"O poeta morreu. Postumamente, se publicam os seus versos. (...) Maníaco sagrado, o poeta está próximo do xamã, do profeta e do louco, mas sem doutrina em que tenha de crer, nem divindades por que se deva deixar possuir, nem delírio a que esteja coercivamente submetido.

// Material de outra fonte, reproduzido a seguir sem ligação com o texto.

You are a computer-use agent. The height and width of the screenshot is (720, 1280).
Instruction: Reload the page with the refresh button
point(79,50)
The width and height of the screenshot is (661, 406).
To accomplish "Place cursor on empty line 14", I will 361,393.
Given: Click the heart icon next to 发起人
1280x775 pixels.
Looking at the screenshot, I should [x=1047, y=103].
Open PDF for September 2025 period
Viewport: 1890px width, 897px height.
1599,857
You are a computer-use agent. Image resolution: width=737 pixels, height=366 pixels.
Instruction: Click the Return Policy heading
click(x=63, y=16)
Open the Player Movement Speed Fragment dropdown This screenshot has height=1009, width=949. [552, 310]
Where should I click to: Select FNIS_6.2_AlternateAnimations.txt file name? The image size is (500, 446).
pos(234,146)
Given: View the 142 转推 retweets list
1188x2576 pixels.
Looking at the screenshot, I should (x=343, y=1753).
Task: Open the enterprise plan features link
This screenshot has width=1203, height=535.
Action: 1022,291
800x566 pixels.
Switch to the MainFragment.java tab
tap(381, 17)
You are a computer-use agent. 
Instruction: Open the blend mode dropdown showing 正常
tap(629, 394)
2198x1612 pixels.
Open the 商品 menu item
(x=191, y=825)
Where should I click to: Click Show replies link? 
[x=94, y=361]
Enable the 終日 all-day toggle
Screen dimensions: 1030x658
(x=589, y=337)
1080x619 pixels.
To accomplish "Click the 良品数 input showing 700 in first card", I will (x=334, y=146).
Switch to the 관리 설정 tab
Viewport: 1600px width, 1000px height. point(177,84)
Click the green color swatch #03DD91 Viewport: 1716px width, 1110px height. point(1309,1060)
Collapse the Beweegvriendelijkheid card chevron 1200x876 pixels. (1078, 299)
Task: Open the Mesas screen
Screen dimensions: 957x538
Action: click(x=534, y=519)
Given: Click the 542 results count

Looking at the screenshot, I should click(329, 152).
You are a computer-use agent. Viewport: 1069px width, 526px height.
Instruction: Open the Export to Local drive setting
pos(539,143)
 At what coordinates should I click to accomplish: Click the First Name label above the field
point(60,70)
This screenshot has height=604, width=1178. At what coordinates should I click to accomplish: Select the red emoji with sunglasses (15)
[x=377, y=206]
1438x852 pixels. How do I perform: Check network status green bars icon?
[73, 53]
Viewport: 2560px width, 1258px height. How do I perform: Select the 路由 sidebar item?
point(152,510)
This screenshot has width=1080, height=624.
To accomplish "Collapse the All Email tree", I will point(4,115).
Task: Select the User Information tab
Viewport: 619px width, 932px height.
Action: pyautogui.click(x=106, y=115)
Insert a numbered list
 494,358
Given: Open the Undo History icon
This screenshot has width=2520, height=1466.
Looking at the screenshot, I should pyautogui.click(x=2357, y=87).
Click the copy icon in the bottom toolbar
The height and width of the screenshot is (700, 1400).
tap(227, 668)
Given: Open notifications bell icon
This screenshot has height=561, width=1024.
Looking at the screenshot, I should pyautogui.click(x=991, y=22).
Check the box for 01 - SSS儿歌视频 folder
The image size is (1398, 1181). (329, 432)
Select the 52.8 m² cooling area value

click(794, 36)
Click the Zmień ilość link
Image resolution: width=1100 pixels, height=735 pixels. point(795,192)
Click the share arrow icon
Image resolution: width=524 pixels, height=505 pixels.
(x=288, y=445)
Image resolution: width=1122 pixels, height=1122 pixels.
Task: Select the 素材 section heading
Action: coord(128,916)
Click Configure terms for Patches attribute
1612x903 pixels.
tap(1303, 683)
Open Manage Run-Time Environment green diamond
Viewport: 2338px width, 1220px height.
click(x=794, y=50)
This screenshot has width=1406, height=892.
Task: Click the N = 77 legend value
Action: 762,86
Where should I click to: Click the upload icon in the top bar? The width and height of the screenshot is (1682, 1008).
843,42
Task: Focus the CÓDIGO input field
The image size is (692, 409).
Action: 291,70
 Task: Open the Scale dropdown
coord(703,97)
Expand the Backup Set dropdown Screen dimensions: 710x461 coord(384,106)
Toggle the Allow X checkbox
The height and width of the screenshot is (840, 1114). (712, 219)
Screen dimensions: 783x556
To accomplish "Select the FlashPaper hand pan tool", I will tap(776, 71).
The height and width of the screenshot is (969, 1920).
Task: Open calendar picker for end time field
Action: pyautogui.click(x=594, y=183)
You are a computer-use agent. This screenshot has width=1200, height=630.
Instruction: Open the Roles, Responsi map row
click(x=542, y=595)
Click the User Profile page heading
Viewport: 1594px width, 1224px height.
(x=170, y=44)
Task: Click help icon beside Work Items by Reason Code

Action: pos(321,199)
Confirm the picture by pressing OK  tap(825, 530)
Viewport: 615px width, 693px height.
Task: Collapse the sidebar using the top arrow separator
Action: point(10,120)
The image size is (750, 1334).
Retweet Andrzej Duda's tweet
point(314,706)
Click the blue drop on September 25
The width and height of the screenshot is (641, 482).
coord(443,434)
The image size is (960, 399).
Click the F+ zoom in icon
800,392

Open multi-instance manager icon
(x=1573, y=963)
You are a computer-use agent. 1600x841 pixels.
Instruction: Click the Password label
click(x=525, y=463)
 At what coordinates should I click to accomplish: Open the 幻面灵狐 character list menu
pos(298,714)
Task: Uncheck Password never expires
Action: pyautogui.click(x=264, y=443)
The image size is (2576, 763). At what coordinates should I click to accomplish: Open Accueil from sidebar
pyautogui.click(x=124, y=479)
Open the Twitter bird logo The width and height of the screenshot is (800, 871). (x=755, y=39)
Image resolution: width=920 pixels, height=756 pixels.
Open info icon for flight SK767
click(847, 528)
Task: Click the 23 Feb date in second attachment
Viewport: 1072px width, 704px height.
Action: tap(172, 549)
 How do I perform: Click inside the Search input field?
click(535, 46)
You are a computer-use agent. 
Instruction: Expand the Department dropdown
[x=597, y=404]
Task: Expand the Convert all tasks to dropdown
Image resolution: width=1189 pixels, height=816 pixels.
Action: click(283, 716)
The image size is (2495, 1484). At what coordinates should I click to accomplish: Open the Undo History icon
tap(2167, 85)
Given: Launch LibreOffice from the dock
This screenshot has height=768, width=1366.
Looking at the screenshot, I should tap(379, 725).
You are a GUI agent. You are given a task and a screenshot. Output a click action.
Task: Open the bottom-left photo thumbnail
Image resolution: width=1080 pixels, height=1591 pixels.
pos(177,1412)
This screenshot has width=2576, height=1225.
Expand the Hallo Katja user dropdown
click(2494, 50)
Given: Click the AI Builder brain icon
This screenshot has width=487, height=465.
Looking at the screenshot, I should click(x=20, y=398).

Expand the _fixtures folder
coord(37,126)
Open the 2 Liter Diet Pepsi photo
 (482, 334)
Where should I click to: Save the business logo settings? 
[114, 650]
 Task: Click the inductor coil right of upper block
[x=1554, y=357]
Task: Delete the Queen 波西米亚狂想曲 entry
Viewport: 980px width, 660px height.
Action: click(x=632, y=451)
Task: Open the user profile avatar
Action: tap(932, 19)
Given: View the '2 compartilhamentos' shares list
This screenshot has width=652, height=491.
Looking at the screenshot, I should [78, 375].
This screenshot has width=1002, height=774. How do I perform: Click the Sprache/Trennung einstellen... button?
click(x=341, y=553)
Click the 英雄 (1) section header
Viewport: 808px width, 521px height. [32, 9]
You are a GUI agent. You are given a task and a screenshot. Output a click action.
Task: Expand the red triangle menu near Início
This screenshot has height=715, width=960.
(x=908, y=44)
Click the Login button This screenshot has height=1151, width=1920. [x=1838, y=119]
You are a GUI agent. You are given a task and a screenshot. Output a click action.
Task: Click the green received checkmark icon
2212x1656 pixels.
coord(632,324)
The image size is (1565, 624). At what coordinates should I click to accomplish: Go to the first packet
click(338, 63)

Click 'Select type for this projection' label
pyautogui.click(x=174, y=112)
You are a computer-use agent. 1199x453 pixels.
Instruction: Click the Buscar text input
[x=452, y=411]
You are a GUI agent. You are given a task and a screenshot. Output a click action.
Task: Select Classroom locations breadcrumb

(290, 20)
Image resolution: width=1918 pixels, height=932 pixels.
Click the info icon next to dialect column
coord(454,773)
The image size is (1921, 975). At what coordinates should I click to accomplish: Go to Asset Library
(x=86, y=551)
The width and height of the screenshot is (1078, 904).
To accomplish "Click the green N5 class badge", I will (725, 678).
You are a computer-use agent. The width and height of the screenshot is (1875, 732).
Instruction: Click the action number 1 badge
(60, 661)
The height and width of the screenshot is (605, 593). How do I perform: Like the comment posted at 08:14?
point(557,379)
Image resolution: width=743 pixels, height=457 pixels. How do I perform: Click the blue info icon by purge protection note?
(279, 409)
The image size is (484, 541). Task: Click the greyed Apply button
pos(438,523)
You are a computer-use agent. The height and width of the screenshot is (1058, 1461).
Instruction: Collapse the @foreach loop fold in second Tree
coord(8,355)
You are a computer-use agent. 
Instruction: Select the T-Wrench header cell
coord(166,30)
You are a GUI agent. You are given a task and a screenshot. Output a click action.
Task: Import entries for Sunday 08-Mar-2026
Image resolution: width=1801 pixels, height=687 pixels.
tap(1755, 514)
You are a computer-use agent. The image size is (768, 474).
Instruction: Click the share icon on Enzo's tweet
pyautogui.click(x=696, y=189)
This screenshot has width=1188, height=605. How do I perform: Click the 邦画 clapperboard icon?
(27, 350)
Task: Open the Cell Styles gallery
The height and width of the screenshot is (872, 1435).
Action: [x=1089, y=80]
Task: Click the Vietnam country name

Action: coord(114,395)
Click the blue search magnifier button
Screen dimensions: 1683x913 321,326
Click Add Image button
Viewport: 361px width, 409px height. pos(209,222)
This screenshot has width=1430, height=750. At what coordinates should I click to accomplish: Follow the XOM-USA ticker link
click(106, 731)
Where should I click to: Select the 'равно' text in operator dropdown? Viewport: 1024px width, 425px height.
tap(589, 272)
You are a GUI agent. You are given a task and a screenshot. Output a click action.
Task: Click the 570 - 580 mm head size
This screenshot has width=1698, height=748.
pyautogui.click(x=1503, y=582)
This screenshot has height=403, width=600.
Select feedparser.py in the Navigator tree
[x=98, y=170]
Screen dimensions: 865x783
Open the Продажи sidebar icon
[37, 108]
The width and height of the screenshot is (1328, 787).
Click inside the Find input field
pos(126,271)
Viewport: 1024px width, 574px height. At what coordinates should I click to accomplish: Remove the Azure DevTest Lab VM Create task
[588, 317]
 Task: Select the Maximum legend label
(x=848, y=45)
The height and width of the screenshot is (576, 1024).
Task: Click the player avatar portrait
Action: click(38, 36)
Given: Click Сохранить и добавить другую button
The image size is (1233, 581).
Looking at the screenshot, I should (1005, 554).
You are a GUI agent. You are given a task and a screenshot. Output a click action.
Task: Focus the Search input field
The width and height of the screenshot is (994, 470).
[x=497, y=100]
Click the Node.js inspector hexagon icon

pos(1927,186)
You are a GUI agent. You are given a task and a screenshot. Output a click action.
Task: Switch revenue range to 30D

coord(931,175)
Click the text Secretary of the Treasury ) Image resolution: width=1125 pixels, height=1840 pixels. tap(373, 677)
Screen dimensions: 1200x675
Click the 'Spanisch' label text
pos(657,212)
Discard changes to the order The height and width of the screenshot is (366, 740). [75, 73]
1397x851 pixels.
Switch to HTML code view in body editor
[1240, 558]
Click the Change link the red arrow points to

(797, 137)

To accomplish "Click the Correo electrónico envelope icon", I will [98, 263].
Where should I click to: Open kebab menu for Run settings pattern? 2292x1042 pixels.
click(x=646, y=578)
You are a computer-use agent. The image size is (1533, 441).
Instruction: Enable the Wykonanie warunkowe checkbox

Proclamador do patente que os outros ocultam ou evitam, ser poeta não é meio, mas princípio e fim."

domingo, 22 de novembro de 2020

Passaram dias, passaram semanas, passaram meses


Passaram dias, passaram semanas, passaram meses,

passarão talvez anos talvez décadas talvez sempre

e tu, como antes, como de todas as outras vezes,

entrarás com os olhos brilhando esperanças de magia

sofrerás na minha cama a exaltação e a agonia

conversarás comigo sobre tudo sobre nada

e irás ou não irás ou ficarás

sem que entre as palavras e os gestos fosse dada

razão à esperança que te trouxe

e que eternamente guardas adiada

 

Passaram dias, passaram meses

e não sei o que de mim ficou para dizer

não me reconheço e se acaso às vezes

falo de mim falo de outro cujas palavras fixei

como fixadas são as de um livro obsessivamente lido e relido

ou de um estranho que em mim cresce ou habita

como se diz que os finados nos ocupam e dominam e revivem

 

O que sou, sou-o contigo, quando te falo e te beijo,

quanto te lambo, te acaricio, te penetro, te desejo,

quando te amo, quando te durmo, quando latejo

antes de derramar-me e perder-me nas entranhas

que já não são tuas, doutro, mas meu mundo

em que pudera restar viver eternamente

em que queria morrer para te ser completamente

como é terra o que à terra retorna finalmente

 

Passaram dias, passaram meses, passámos nós

e é com surpresa que, quando, de vez em quando,

ouvimos finalmente a nossa voz

descobrimos que somos ainda um e outro a sós

E, no entanto, que resta afinal de nós?

A passagem erodiu a pouco e pouco cada qual

e na devastação final

nada se encontra que seja de um ou seja doutro

numa completa indistinção do individual

como se possível fosse que a completa oposição

                        se transmutasse no completamente igual

 

Por vezes, quando acordo de um dos nossos sonos

fundentes para lá do orgasmo que o criou

pergunto-me se este corpo será inda de um outro

e não consigo crer no que a física ensinou

 

Gostaria de ter dito, de dizer-te o que sinto

de dar razão à esperança que sempre brilha nos teus olhos

mas se falo, mas se digo, nesse mesmo momento, minto

por mais expressivas, todas as palavras reduzem a nada o que sinto

as palavras delimitam identificam precisam

e nada encontro em mim por ti de definível

até mesmo traçar fronteira entre mim e ti

nesse limbo de fusão tão impossível

entre salvação e perdição

onde negando-nos se encontra a afirmação

onde se desfaz a tensão lançada da existência

num dissolver indiferenciado de dormência

 

Por maior que seja a quantidade de um finito

será sempre abismalmente oposto ao infinito –

inútil tentar transpor para palavras

a infinita cambiância de gestos e olhares,

toques, afagos, fricções dos mais ínfimos lugares,

lábios aflorados, repenicados, penetrados, devastados

e, sobretudo, a entrega dos mais longos abraços

em que a identidade se desfaz para que interpenetrados

dois corpos ocupem ao mesmo tempo os mesmos espaços

e a memória seja limpa dos ressentimentos guardados

como uma purga total de traumas e rancores acumulados

 

Gostaria de ter dito o que não pode ser dito

exatamente no mesmo instante em que acredito

que não é preciso dizer nada

que não é preciso mensagem alguma

que não tenha sido já bem revelada

pelos nossos corpos dissolvidos na bruma

do entretecer de húmidos segredos

pelas nossas bocas frementes de ensejo

ou sussurrando mágicos enredos

pelos nossos olhos espelhando profundezas

com o límpido brilho depurado de impurezas

pelas nossas almas envolvendo os corpos

e os ressuscitando de se sentirem mortos

 

E ainda assim gostaria de ter dito

porque desejar é da nossa natureza

e como se não dizer tivesse o fito

de olvidar num mar de ligeireza

tudo quanto foi vivido de inaudito

na nossa transfusão de inteireza

 

Ainda assim gostaria de ter dito

e por isso sinto esta tristeza... 


Joaquim Lúcio, O Jazigo do Poeta, Vol. II, abertura, pp. 110-112.